L’empire suit la même politique dans presque toutes les activités économiques. Cette amende prohibitive imposée aux brasseurs et vendeurs de bière qui n’ont pas été sélectionnés par la surintendance et n’ont pas acquitté 40 karas écartent les brasseurs occasionnels des villages et des campagnes, les femmes qui font un commerce local, les brassins familiaux partagés entre voisins, etc. En résumé, l’administration impériale accapare toutes les activités économiques et certaines formes socialisées de partage, notamment celui de la bière. Les boissons fermentées sont taxées de deux façons :
- le collecteur du roi prélève 5% du prix de vente :
« Ceux qui commercent avec le surā, autres que ceux du roi, doivent payer 5% de taxe. » Livre II, chap. 25. - le chargé des douanes prélève un droit en nature de 1/20ème (ou 1/25ème) sur toutes les boissons qui entrent ou sortent d’une ville ou d’une forteresse. Ces boissons sont en majorité des bières, comme le montre le lien étroit que le texte établit entre le commerce des boissons fermentées et celui du riz cuit :
« Des tissus (vastra), quadrupèdes, bipèdes, fils, coton, parfums, médicaments, bois, bambou, fibres (valkala), peaux, and poteries; des grains, huiles, sucre (kshára), sel, bière (madya) de riz cuit et (boissons) similaires, il doit percevoir un droit de 1/20ème ou 1/25ème. » (Livre II, chap. 22 : Règles des droits de douanes).
[1] Les 4 varnas (castes) : Brahmanas (prêtres, sages et officiants), Kshatriyas (guerriers et dirigeants), Vaysias (fermiers, artisans et marchands), Sudras (serviteurs, manœuvres, esclaves femmes et hommes à tout faire).
[2] Un problème délicat se pose ici. A partir de quelle étape technique la bière, dont les ingrédients passaient entre les mains des Sudras, était considérée comme pure et propre à être bue par les castes dites supérieures des Kshatriyas (Brahmanes exceptés) ? Après la fermentation magique ? Après une bénédiction purificatrice ?
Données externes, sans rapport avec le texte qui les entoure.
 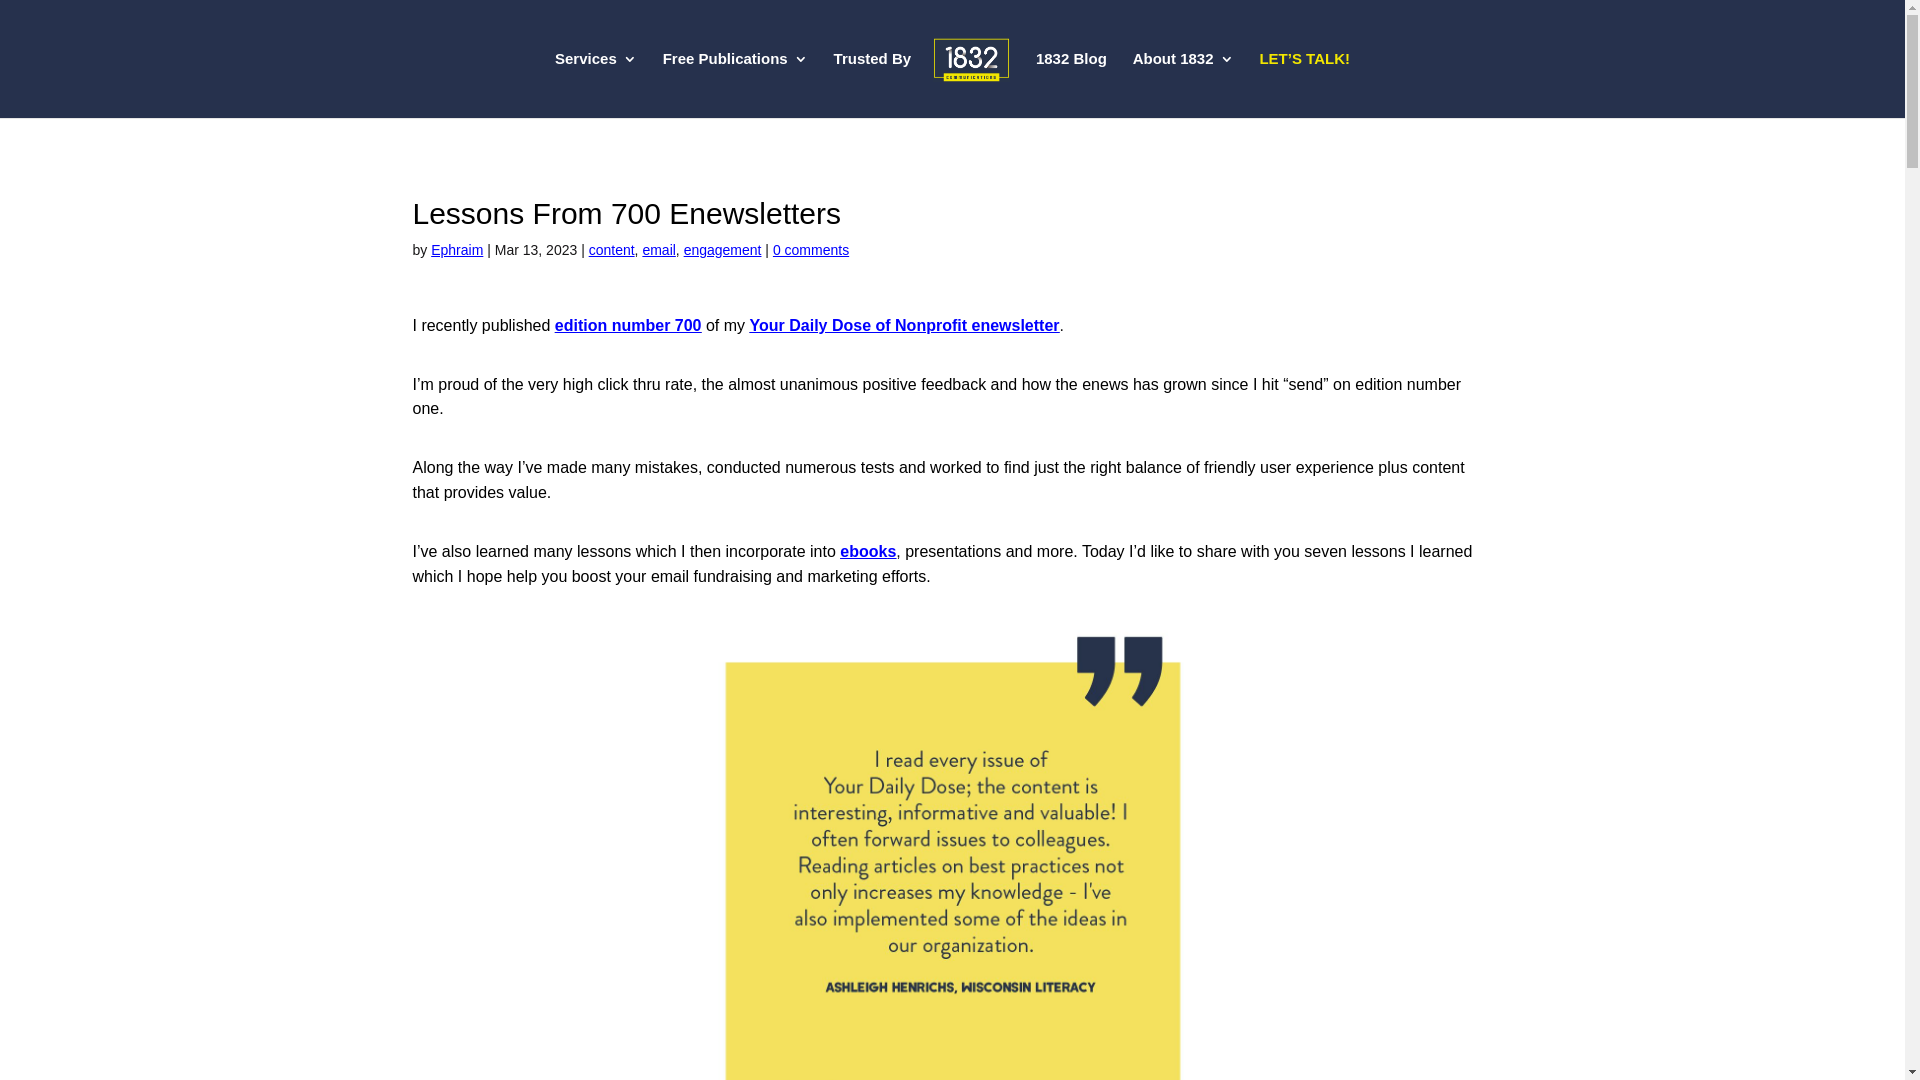 What do you see at coordinates (457, 250) in the screenshot?
I see `Ephraim` at bounding box center [457, 250].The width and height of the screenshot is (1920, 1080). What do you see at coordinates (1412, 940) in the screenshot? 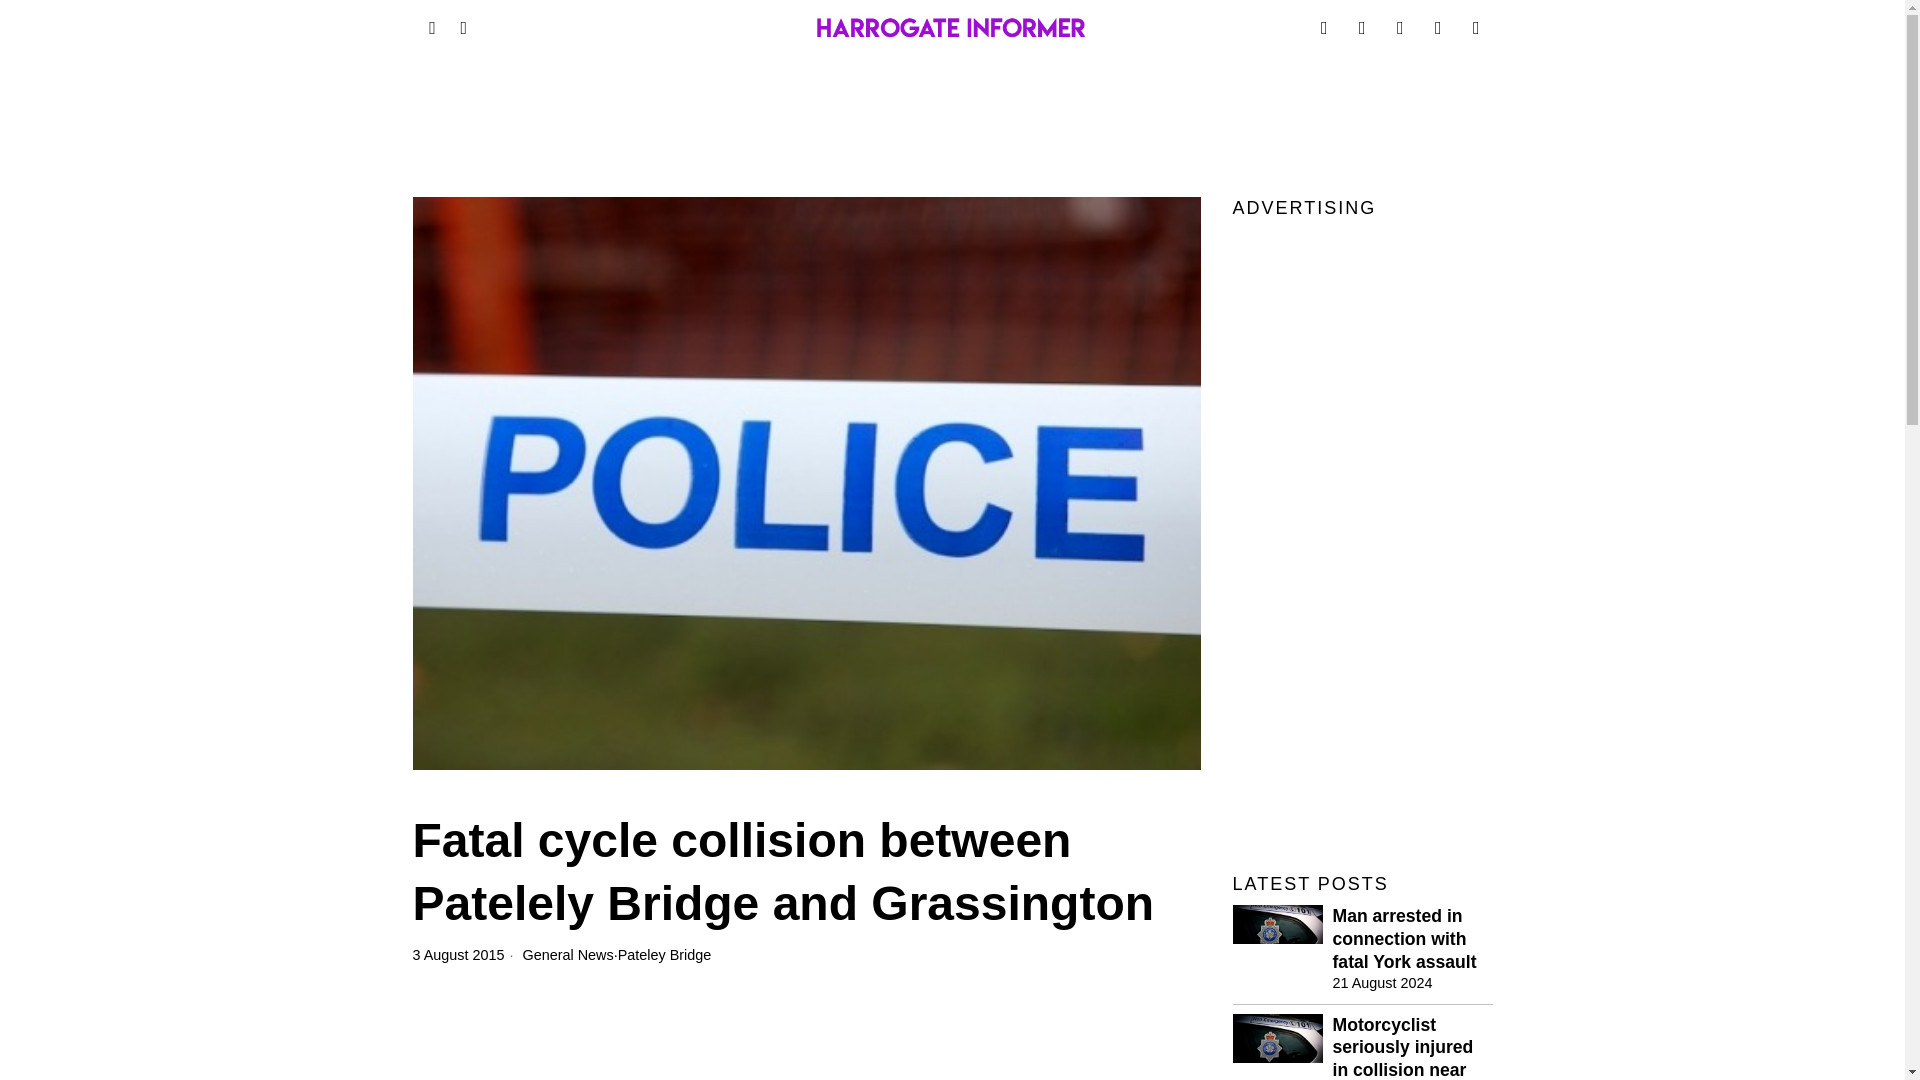
I see `Man arrested in connection with fatal York assault` at bounding box center [1412, 940]. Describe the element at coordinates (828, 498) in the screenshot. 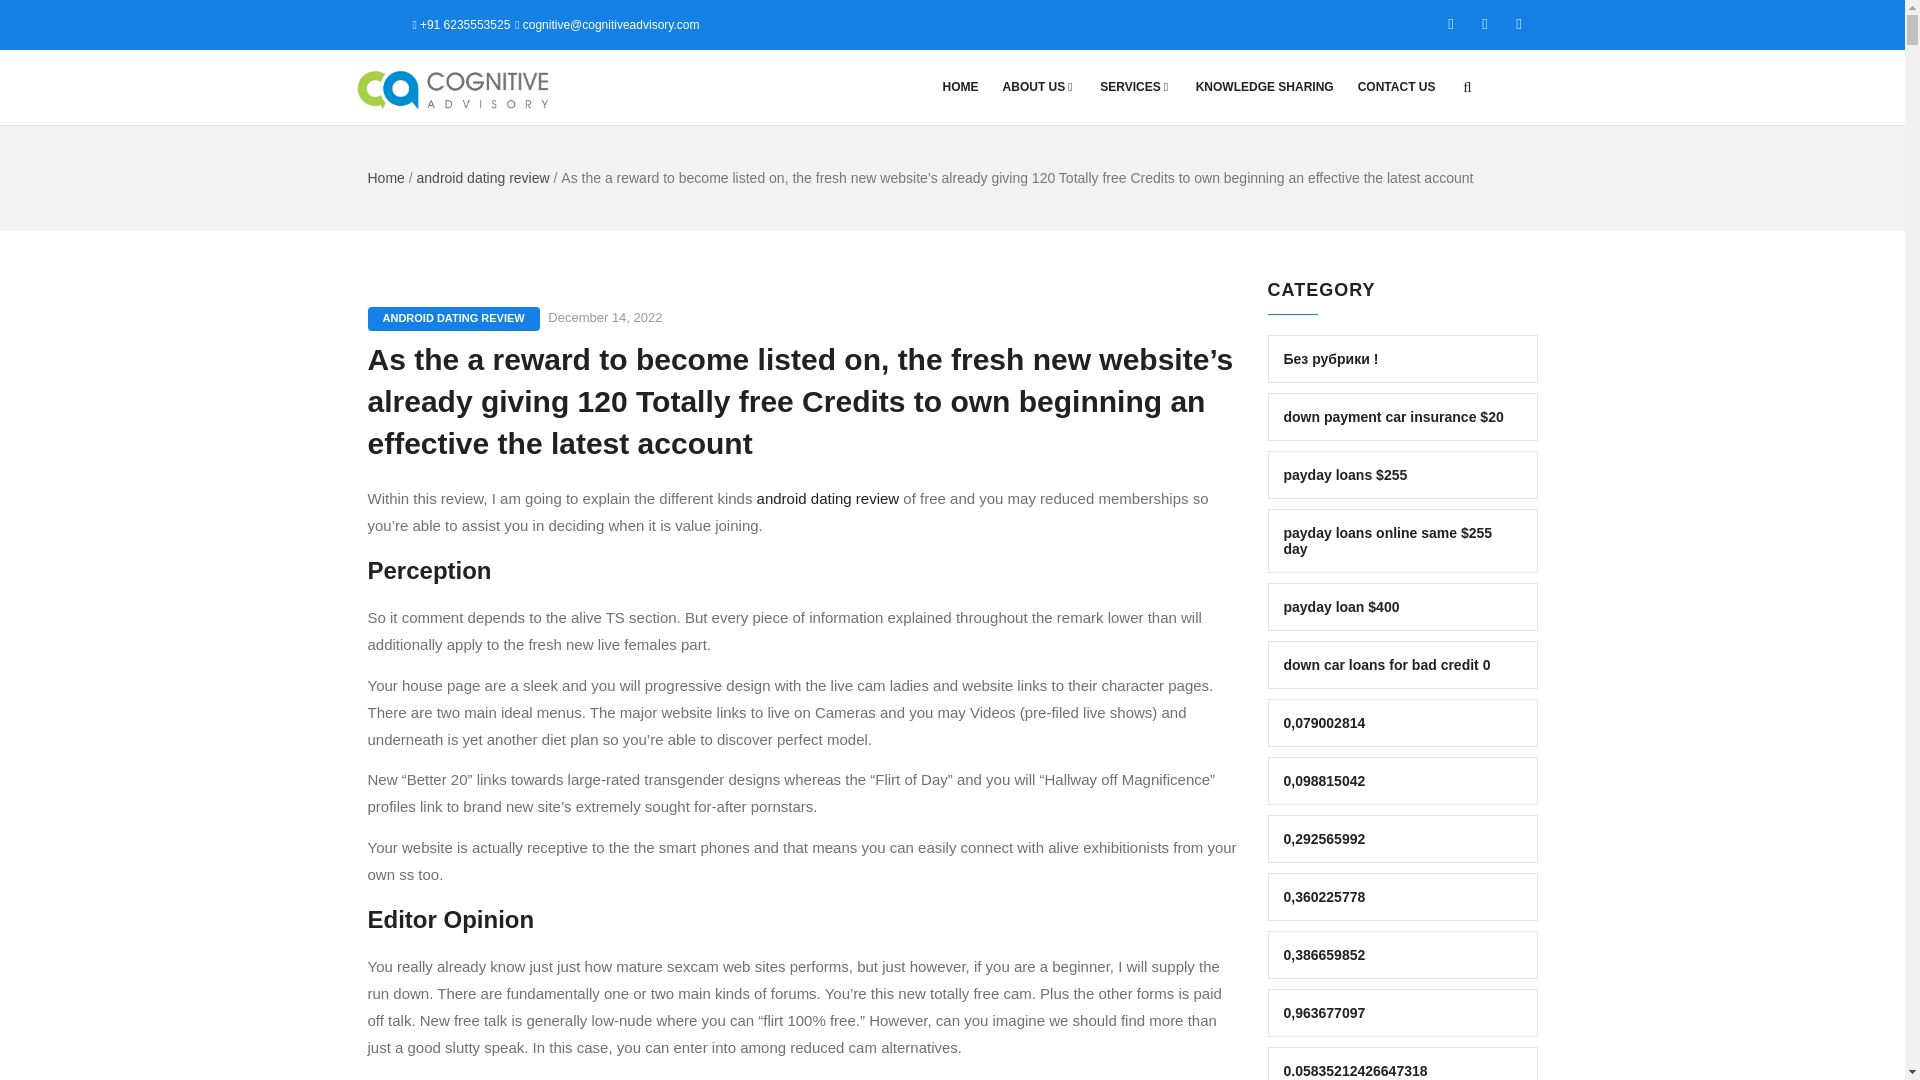

I see `android dating review` at that location.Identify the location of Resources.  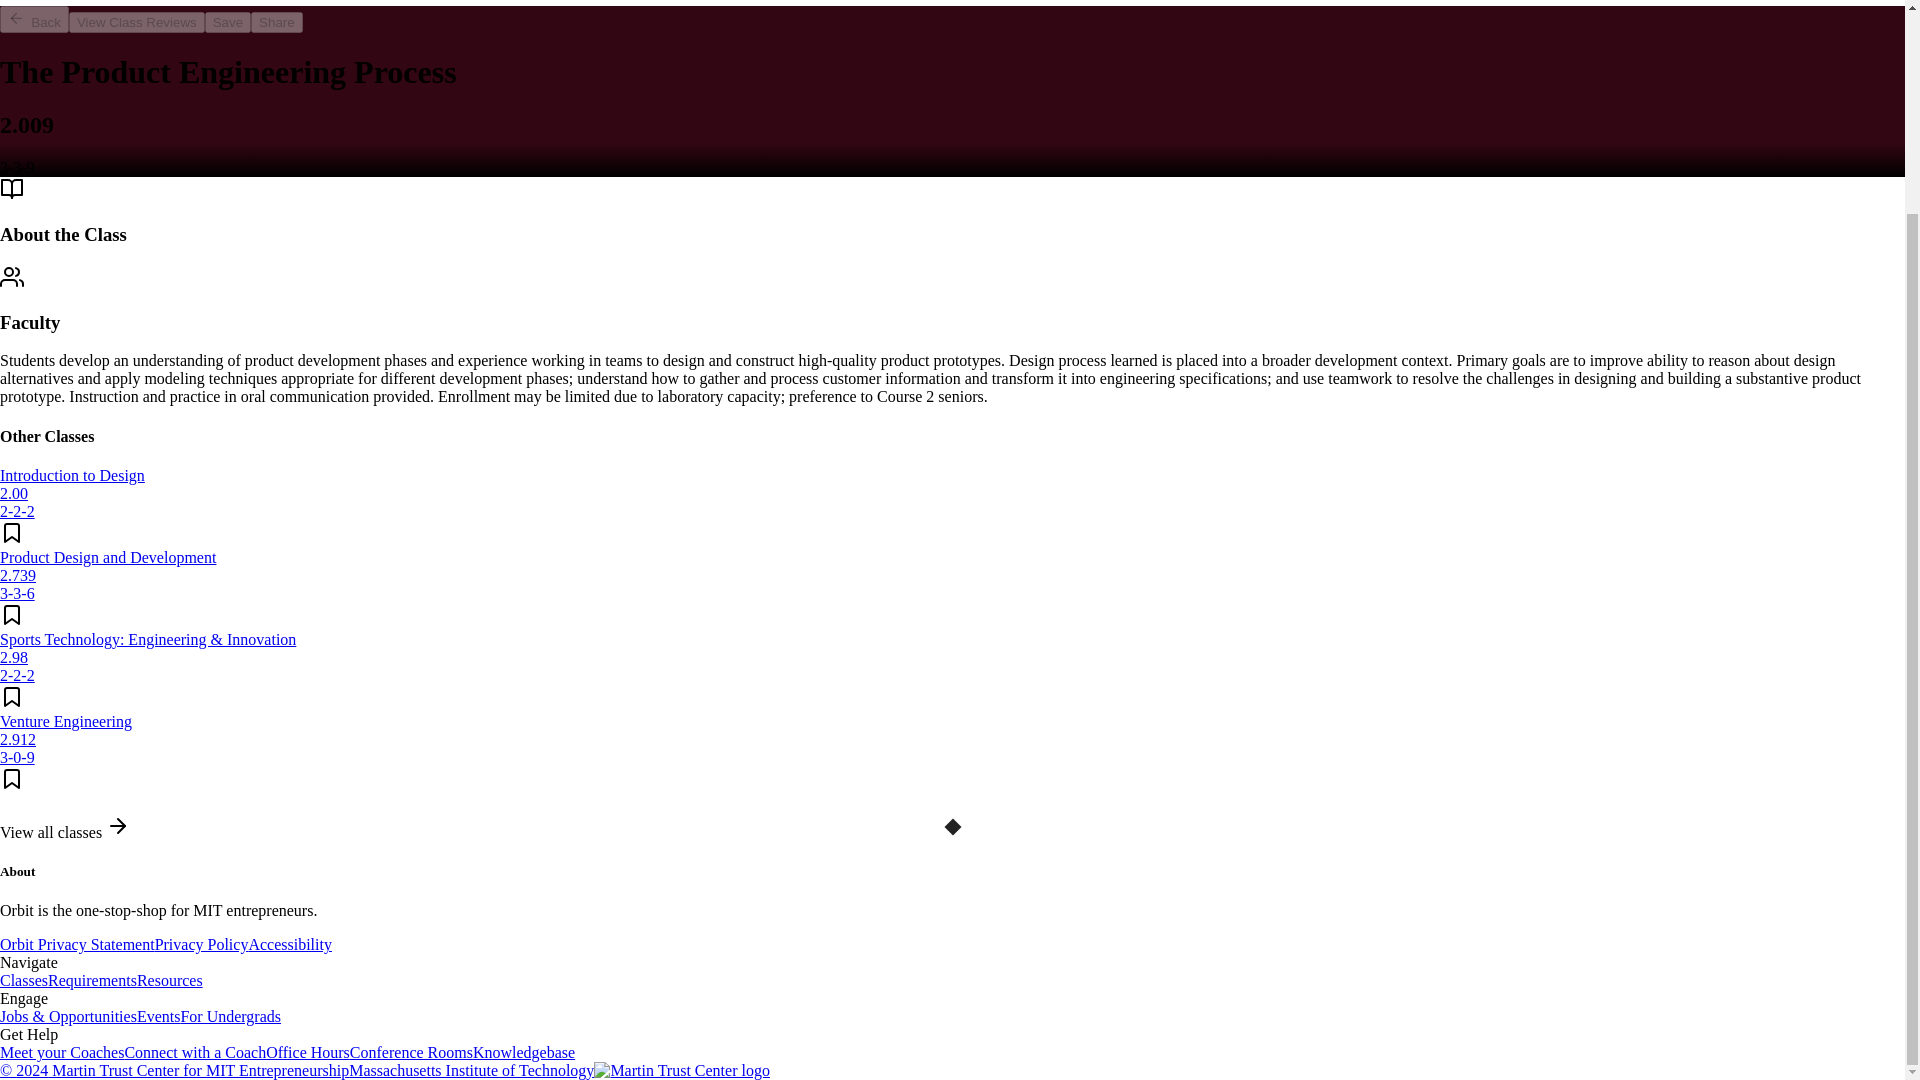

[3] " Selon Mégasthène, la largeur moyenne (du Gange) est 100 stadia (1850 m), et est au moins profond de 20 fathoms (37 m). A la confluence de cette rivière et d’une autre est située Palibothra, une ville de 80 stadia (14,8 km) de large et 15 stadia (2,7 km) de longueur. Elle a la forme d’une rectangle, et est ceinte d’un mur de bois, percée de meurtrières pour tirer des flèches. Il a un fossé devant pour défense et recueillir les eaux usées de la ville.” (Strabon XV. i. 35-36). On pense que Mégasthène utilise le stadion attique (185 m) et non pas babylonien-perse (196 m). 1 mile = 4500 pouss = 4500 * 0.308 m = 1386 m. Donc 1 stadion = 15/2 mile = 185 m.